In summary, a Center of Excellence brings together varied best practices in program development, deployment and measurement to achieve better speed to market, consistency and reduced complexity. The quicker the organization adopts this centralized process for information sharing the quicker they will see a more wide-spread adoption of these practices and a reduction to barriers for improving performance in their specific discipline.

Note: I think companies that are struggling with social media adoption in their organizations can take a page from the playbook from the Search Center of Excellence and the adopt the same set of principals to deploy their social media strategy.

6 Replies to “Centers of Excellence are Critical for Success in Search and Social Media”

  1. You are spot on, Bill!

    Unfortunately I still find it hard to convince too many companies that they should make the investment it takes to build some sort of CoE.

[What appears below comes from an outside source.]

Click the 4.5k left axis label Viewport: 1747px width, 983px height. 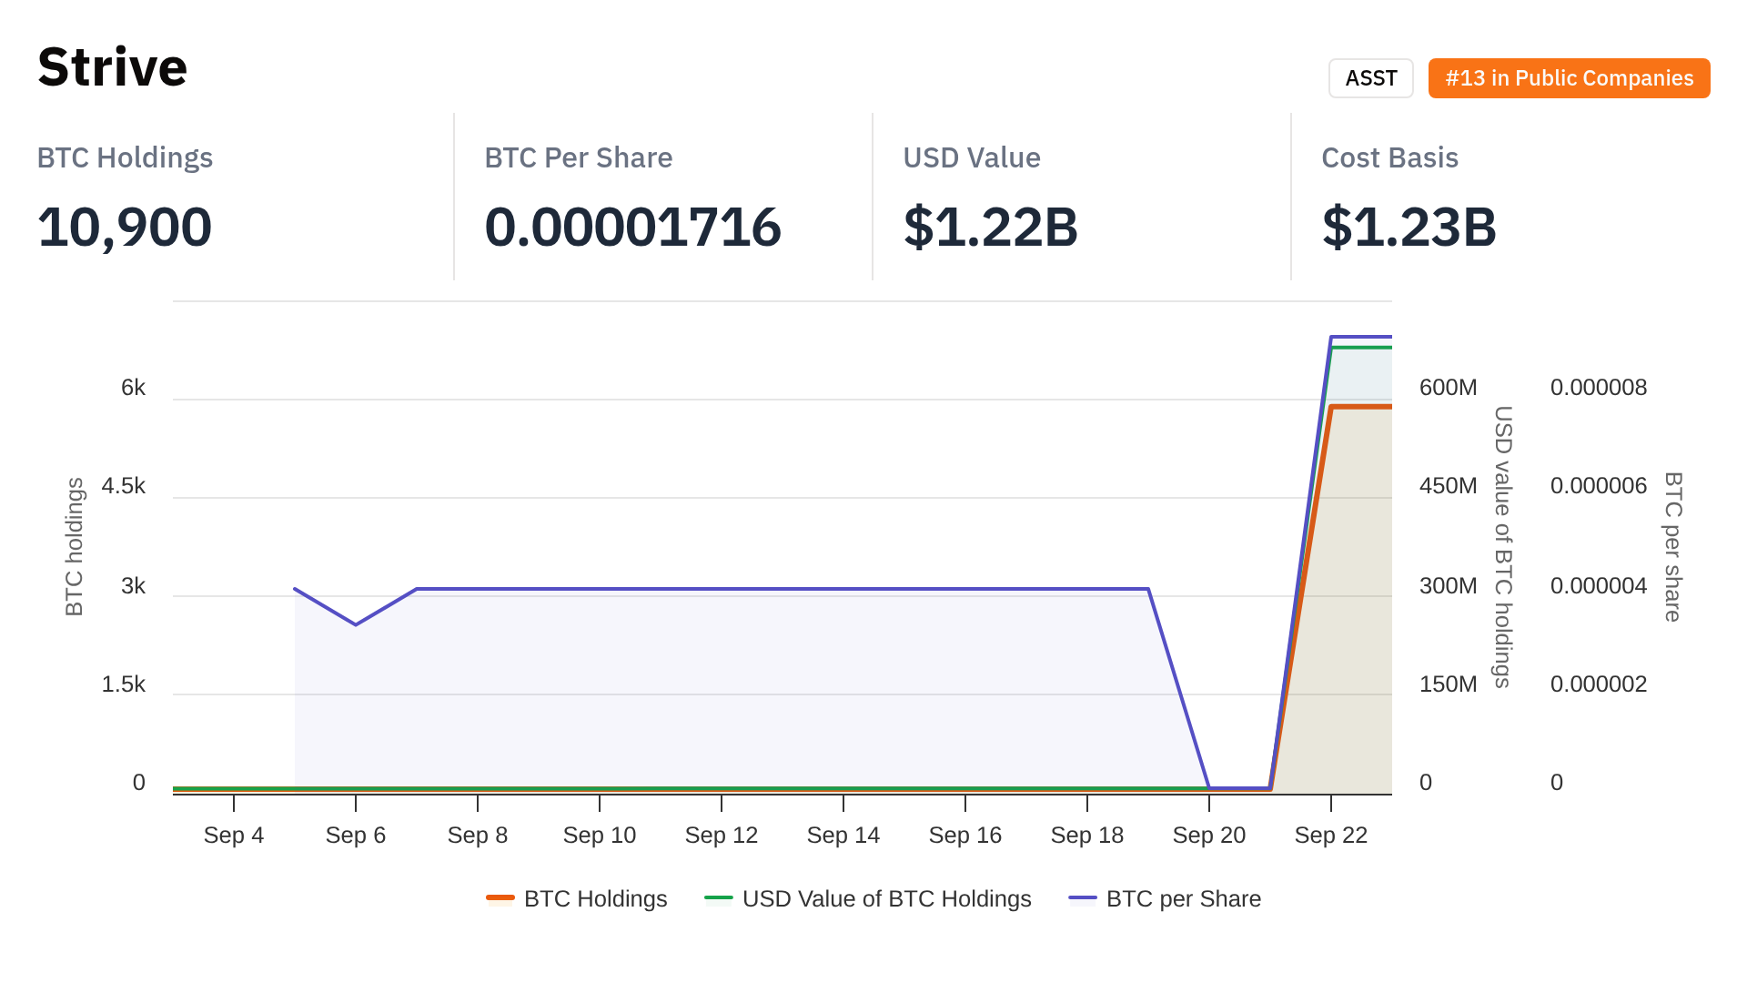124,485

    I expect though that more larger companies will go this way as they realize how valuable good SEO really is and how focused you need to be about it to get the right results.

  2. Hi Bill,

    Interesting blog post. I completely agree that companies should have centers of excellence or some sort of workflow, collaboration methodologies for relaying the same message online and offline. (Shameless plug coming). My employer, WordStream, offers a keyword discovery and management workbench for marketers to collaborate and take action on real time keyword data for benefiting PPC, SEO and Social Media Marketing. WordStreams founder, Larry Kim is speaking on thursday at #sessj.

    Best,

    Ryan

  3. Totally, it is a challenge to get them to do it but I find that those that on on their 4th or 5th agency are starting to want to have some continued value for the wider organization.

    I have not found a magic bullet (I wish) but find that a well articulated value proposition seems to be helping now of how they can simply share information.

  4. Managing search and developing a social media presence have become sufficiently complex to warrant a dedicated group focusing on this, whether it comes in the form of a center of excellence or a loose group of search and social media evangelists.

    The main difference I see in social media adoption is the reach: where managing paid and organic search programs involved content owners and producers only, social media is for everyone and not limited to the classic Web teams.

  5. I agree with you Bill – although I believe your emphasis is much more on companies building internal Centres of Excellence. What I’ve been trying to do for more than a decade is to build an external CoE – working alongside typically a small global team or even, in some surprisingly large companies, a single Search Champion – as a sort of Plugin CoE. That’s why we centralize and don’t distribute our core knowledge or effort around locations. Maybe I should re-brand the business as ‘Magic Bullet’ 🙂

    By the way, where’s the pic from? That looks like a Yorkshire wall where I live – though I know if I showed that to a farmer here they’d be a tad embarassed and want to go out and fix it 🙂

  6. Thanks Andy – yes, the article slants to companies doing this internally. I agree if the company does not have the resources or structure to develop this sort of program internally the best option is to leverage your “Plugin CoE solution.

    Alternatively, they can develop their own under the guidance of a skilled agency like yours or Global Strategies. At GSI, we offered a CoE in a box solution through our knowledgebase and most of the point of view documents we put in place. However, over time it evolved as the programs grew and now the smae process is being leveraged for social media best practices.